--- RECORDED DATA ---
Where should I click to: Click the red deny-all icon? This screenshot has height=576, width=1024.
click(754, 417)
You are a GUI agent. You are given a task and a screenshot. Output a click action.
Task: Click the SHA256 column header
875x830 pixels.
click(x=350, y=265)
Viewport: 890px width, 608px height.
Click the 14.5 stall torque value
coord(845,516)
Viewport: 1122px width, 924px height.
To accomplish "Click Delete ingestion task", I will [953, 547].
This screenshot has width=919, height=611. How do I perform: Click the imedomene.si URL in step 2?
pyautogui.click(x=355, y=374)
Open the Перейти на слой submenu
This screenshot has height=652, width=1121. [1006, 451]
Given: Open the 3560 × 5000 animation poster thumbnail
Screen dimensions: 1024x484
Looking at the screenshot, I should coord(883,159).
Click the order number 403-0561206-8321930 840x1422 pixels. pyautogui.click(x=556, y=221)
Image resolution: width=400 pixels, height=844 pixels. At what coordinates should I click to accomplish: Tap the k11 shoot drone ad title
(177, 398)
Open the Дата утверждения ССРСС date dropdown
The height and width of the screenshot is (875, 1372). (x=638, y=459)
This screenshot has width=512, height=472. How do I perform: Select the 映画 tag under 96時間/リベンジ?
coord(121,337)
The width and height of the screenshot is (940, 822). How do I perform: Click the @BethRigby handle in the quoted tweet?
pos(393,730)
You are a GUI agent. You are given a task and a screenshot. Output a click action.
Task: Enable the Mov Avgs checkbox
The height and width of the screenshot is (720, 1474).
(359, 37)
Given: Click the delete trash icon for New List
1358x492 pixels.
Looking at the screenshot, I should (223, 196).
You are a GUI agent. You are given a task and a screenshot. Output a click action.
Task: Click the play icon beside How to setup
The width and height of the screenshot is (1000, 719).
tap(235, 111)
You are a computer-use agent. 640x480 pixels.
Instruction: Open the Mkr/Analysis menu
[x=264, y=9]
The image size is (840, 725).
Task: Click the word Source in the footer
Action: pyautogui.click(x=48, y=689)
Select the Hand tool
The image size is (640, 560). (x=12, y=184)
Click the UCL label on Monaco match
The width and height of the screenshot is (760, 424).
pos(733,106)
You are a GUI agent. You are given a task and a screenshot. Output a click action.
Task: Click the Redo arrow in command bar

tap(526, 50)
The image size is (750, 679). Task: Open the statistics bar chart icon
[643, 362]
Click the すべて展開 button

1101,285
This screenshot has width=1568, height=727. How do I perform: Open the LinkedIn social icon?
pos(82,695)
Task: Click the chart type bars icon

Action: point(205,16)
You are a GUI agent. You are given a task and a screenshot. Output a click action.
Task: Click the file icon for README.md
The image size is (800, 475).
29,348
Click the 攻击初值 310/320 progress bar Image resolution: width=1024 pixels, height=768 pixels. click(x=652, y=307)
---
→ **WHAT YOU ARE ASKED TO DO**:
Each line in the records above that contains the word "Viewport" must be copied.

→ **OUTPUT OF THE EXERCISE**:
Viewport: 890px width, 608px height.
Viewport: 1122px width, 924px height.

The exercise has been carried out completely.